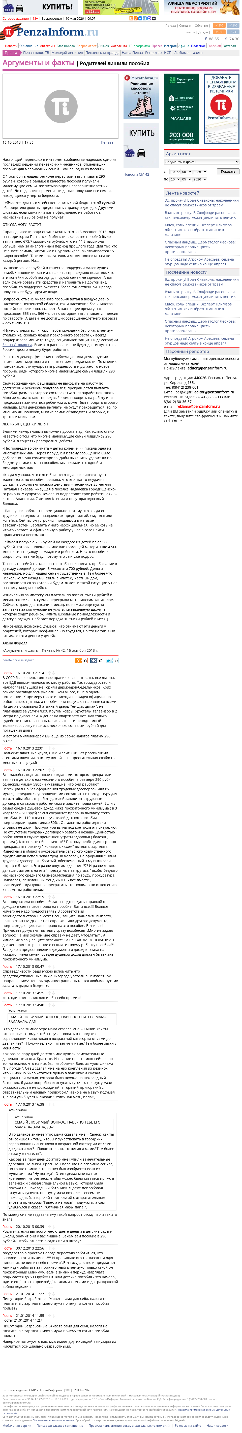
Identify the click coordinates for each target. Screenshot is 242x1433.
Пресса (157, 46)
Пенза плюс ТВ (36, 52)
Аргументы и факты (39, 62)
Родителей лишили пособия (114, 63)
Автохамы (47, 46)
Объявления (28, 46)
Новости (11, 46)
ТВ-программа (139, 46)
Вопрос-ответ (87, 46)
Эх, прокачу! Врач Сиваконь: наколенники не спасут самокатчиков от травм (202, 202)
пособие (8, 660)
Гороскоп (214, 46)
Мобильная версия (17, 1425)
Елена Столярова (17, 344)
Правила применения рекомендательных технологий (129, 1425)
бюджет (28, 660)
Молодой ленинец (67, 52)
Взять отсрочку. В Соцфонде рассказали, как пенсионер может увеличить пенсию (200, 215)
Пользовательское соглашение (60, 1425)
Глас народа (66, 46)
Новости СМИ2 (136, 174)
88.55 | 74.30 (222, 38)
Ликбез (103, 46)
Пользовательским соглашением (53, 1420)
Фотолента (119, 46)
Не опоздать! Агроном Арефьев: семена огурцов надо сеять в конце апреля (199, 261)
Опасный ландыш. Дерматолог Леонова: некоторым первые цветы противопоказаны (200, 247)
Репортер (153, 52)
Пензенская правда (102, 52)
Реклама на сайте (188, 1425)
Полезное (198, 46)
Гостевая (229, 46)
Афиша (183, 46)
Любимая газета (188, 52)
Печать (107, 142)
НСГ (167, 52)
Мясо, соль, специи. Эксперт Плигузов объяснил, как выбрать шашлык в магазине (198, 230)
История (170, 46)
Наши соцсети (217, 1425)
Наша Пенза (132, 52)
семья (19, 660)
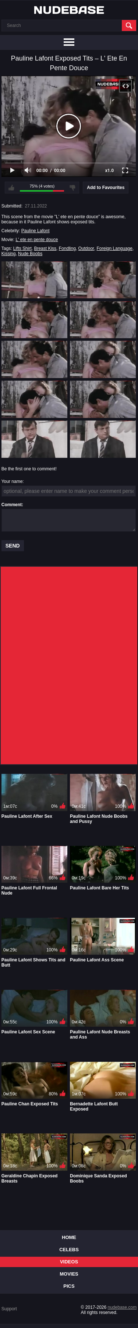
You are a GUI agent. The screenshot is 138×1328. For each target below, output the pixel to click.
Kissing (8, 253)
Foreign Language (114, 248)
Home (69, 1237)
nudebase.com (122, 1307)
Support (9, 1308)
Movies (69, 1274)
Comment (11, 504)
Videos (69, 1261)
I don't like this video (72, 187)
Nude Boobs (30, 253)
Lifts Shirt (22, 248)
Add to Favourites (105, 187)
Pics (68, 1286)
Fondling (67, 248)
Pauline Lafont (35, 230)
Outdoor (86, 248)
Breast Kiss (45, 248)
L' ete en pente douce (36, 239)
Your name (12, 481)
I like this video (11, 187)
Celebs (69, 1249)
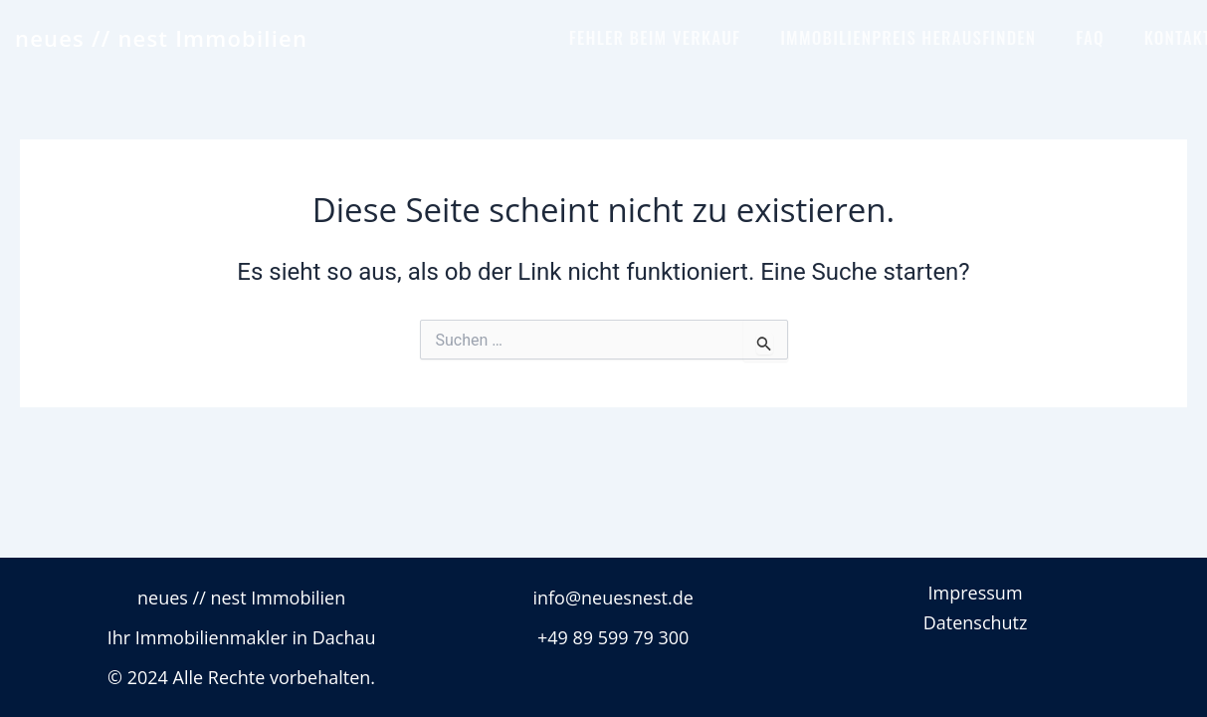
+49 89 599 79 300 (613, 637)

-- -- --

### TASK DETAILS
Could you return every line of the records above as a JSON list of strings, one string per line, with blank lines skipped and the pictures left out?

### RESPONSE FOR THIS EXERCISE
[
  "Identify the click coordinates for each target. Screenshot is 242x1433.",
  "Пресса (157, 46)",
  "Пенза плюс ТВ (36, 52)",
  "Аргументы и факты (39, 62)",
  "Родителей лишили пособия (114, 63)",
  "Автохамы (47, 46)",
  "Объявления (28, 46)",
  "Новости (11, 46)",
  "ТВ-программа (139, 46)",
  "Вопрос-ответ (87, 46)",
  "Эх, прокачу! Врач Сиваконь: наколенники не спасут самокатчиков от травм (202, 202)",
  "пособие (8, 660)",
  "Гороскоп (214, 46)",
  "Мобильная версия (17, 1425)",
  "Елена Столярова (17, 344)",
  "Правила применения рекомендательных технологий (129, 1425)",
  "бюджет (28, 660)",
  "Молодой ленинец (67, 52)",
  "Взять отсрочку. В Соцфонде рассказали, как пенсионер может увеличить пенсию (200, 215)",
  "Пользовательское соглашение (60, 1425)",
  "Глас народа (66, 46)",
  "Новости СМИ2 (136, 174)",
  "88.55 | 74.30 (222, 38)",
  "Ликбез (103, 46)",
  "Пользовательским соглашением (53, 1420)",
  "Фотолента (119, 46)",
  "Не опоздать! Агроном Арефьев: семена огурцов надо сеять в конце апреля (199, 261)",
  "Опасный ландыш. Дерматолог Леонова: некоторым первые цветы противопоказаны (200, 247)",
  "Репортер (153, 52)",
  "Пензенская правда (102, 52)",
  "Реклама на сайте (188, 1425)",
  "Полезное (198, 46)",
  "Гостевая (229, 46)",
  "Афиша (183, 46)",
  "Любимая газета (188, 52)",
  "Печать (107, 142)",
  "НСГ (167, 52)",
  "Мясо, соль, специи. Эксперт Плигузов объяснил, как выбрать шашлык в магазине (198, 230)",
  "История (170, 46)",
  "Наши соцсети (217, 1425)",
  "Наша Пенза (132, 52)",
  "семья (19, 660)",
  "You are a GUI agent. The screenshot is 138×1328. For each target below, output the pixel to click.",
  "Kissing (8, 253)",
  "Foreign Language (114, 248)",
  "Home (69, 1237)",
  "nudebase.com (122, 1307)",
  "Support (9, 1308)",
  "Movies (69, 1274)",
  "Comment (11, 504)",
  "Videos (69, 1261)",
  "I don't like this video (72, 187)",
  "Nude Boobs (30, 253)",
  "Lifts Shirt (22, 248)",
  "Add to Favourites (105, 187)",
  "Pics (68, 1286)",
  "Fondling (67, 248)",
  "Pauline Lafont (35, 230)",
  "Outdoor (86, 248)",
  "Breast Kiss (45, 248)",
  "L' ete en pente douce (36, 239)",
  "Your name (12, 481)",
  "I like this video (11, 187)",
  "Celebs (69, 1249)",
  "+49 89 599 79 300 (613, 637)"
]